I am far removed from the front lines of the new/emerging sexual revolution, in which sex is finally only what it's always been, what it felt like (in all our nooks and crannies, but especially in our heads) way before we decided to make promises and seek permanence. This revolution is Darwinian in its desire to gather resources, however fleeting—but it is absurdist in its conclusions, wrenched free of the grip of survival and the steady hand of what Freud, that old softie, called "the instinct to preserve living substance and to join it into ever larger units." No, we're not building civilizations any more; we've said goodbye to all that.

But the pull of survival will not be denied, at least not at the movies, where desire is punished, and sex still = death—or some kind of erasure, or a subsuming into a substance not unlike the rubbery tar surface on which Scarlett Johansson walks backward, encouraging with her body the men who slowly sink into foggy blackness, the tar softening as they walk—while she nimbly steps along—until they sink and are—what? Eaten? Transformed? It's too menacing, maybe, for it to be anything else but consumption—and for a long while that's the gothic fear the movie preys upon, as Johansson draws toward her those hapless pickups.

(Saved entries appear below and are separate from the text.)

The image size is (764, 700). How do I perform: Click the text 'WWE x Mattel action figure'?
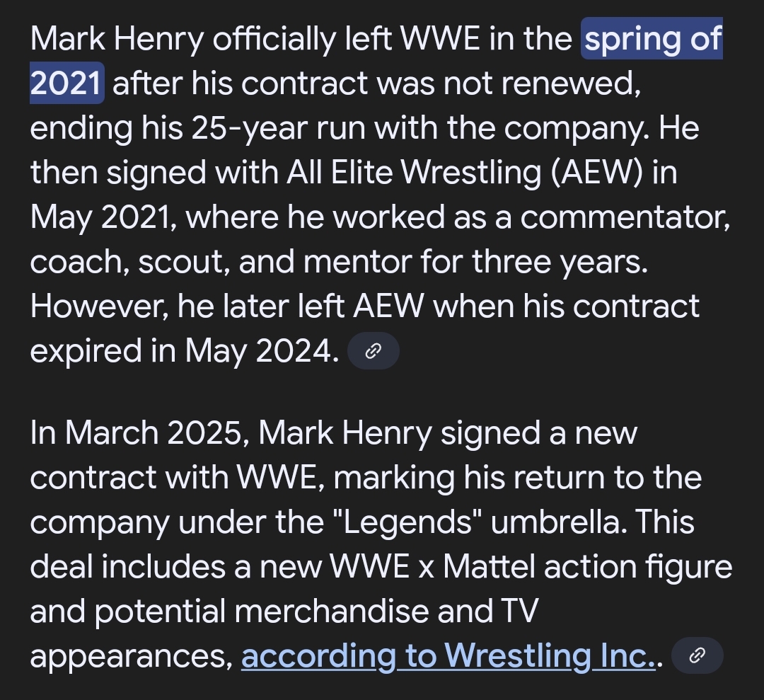[x=531, y=567]
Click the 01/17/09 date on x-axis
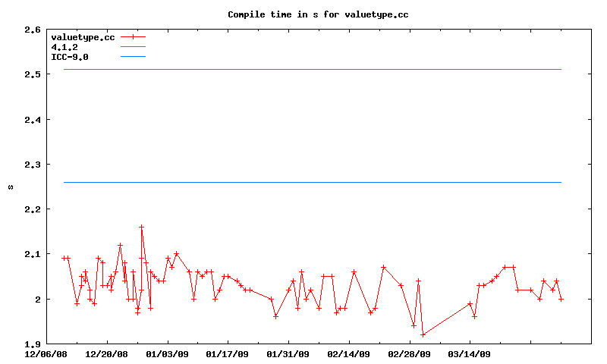This screenshot has width=607, height=364. (228, 353)
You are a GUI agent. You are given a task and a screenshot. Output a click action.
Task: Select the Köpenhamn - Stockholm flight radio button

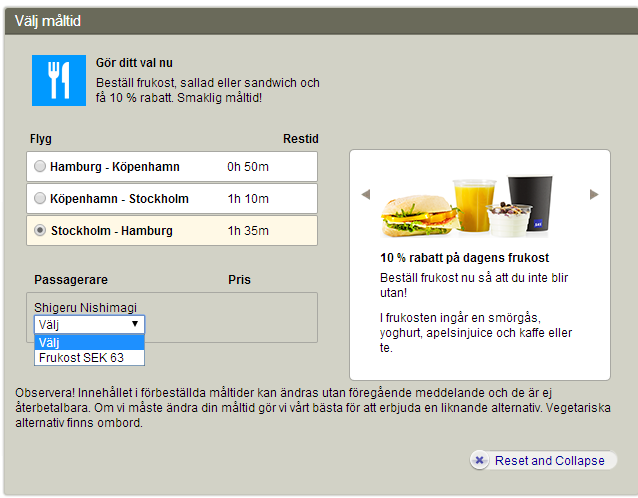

All the while, though, she's gorgeously present, more beautiful than Hollywood ever asked her to be: all of her exposed and marked by the reality of living—not gauzed into pinup lusciousness but casual as a hand scooping up berries from a stone bowl 20,000 years ago, the need for sustenance joined with the need to be sustained. That's true at least for fleeting moments in Under the Skin, until the melancholy horror of appetite dashes the bowl to the ground—and brutal fire, that first building block of the "ever larger units," immolates any revolution that might have been.